Screenshot grounding data
#####

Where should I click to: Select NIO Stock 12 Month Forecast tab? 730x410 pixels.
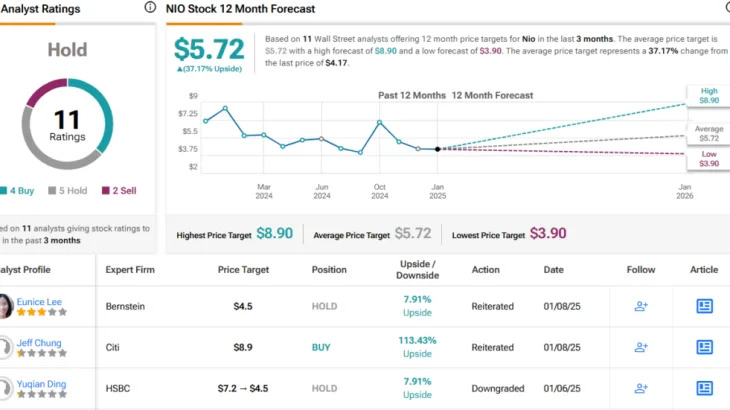pos(240,9)

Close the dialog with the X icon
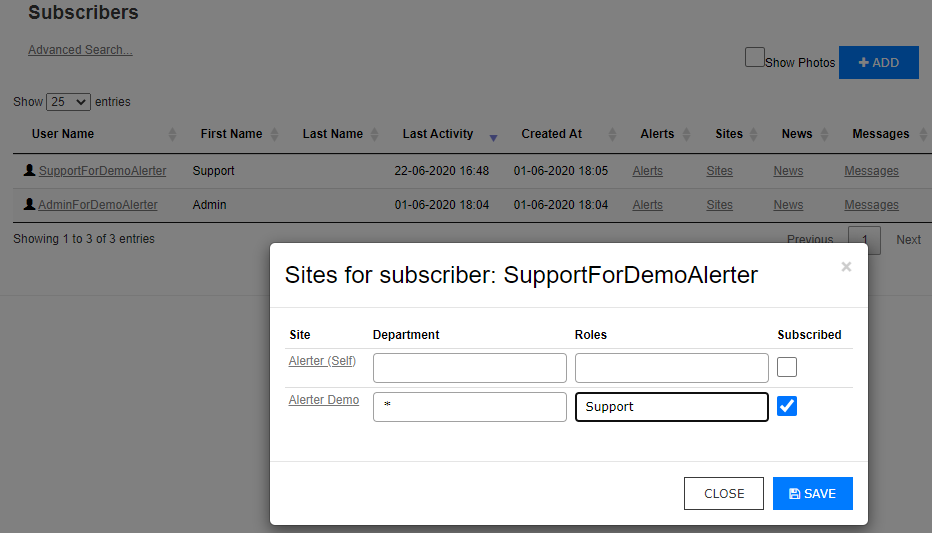tap(846, 267)
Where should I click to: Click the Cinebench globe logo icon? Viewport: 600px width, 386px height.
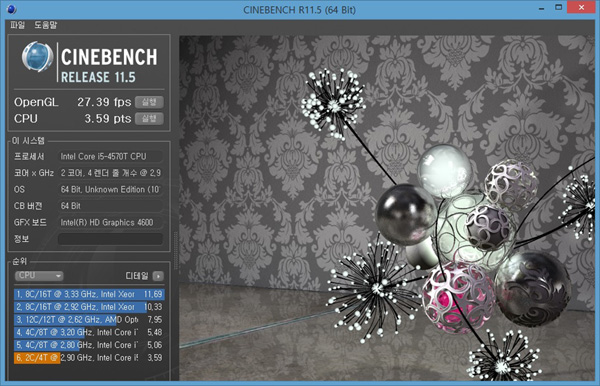coord(37,57)
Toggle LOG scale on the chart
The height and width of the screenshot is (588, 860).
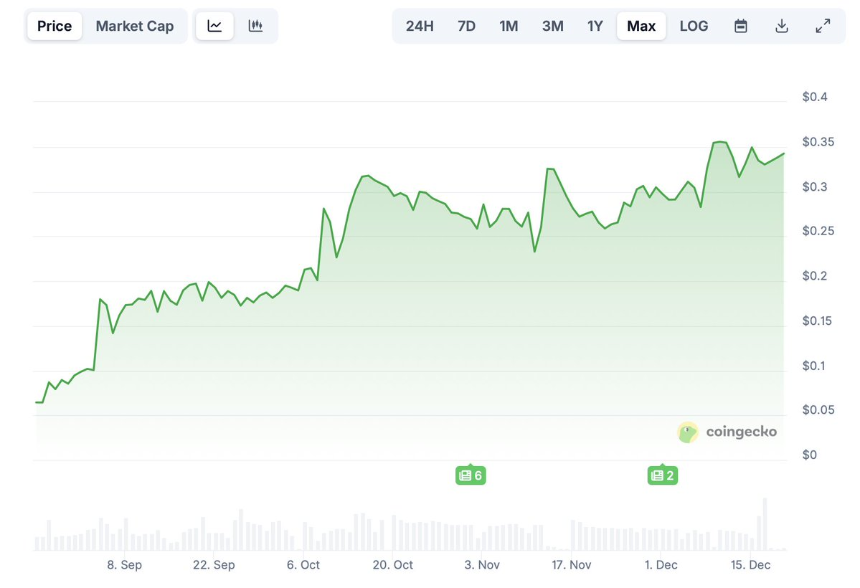click(694, 26)
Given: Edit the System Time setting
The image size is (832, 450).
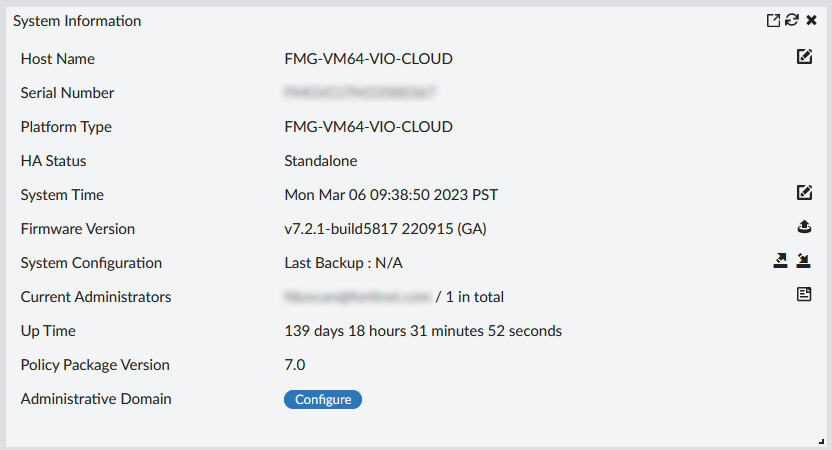Looking at the screenshot, I should pos(804,193).
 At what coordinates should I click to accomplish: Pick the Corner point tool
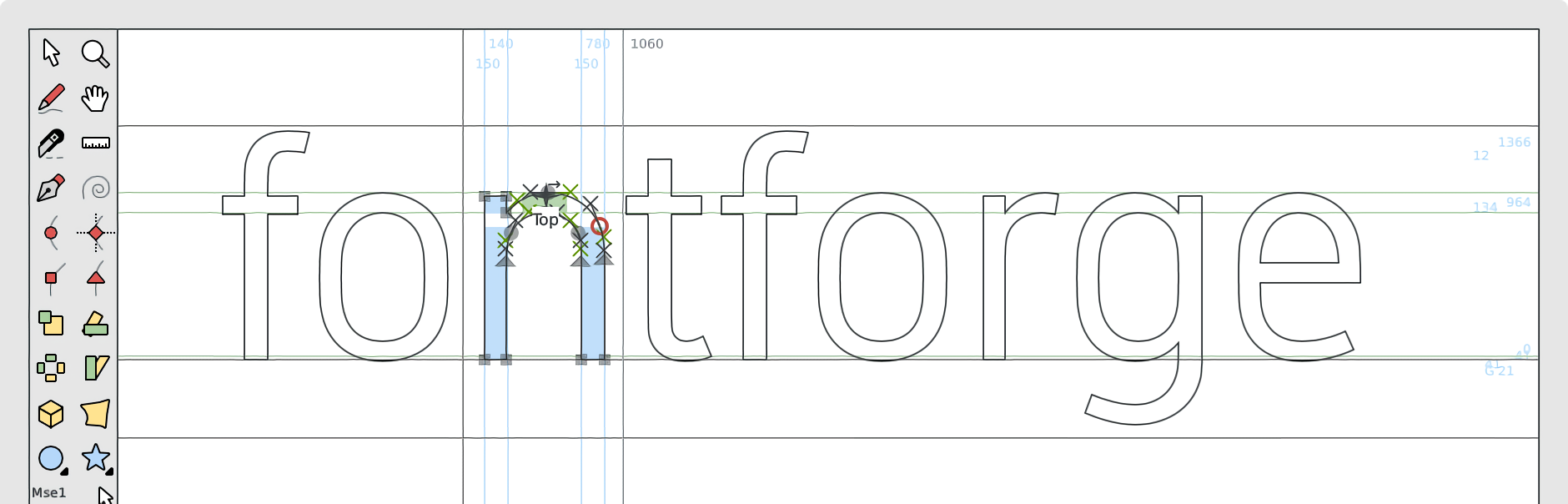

#####

ASSIGNMENT: Give back word for word the lines from the one containing "Given: Edit the System Time setting" through the final line of the data above. Pictures are to be left out.

ANSWER FOR THIS EXERCISE:
Given: Edit the System Time setting
The image size is (832, 450).
Looking at the screenshot, I should pos(804,193).
 At what coordinates should I click to accomplish: Pick the Corner point tool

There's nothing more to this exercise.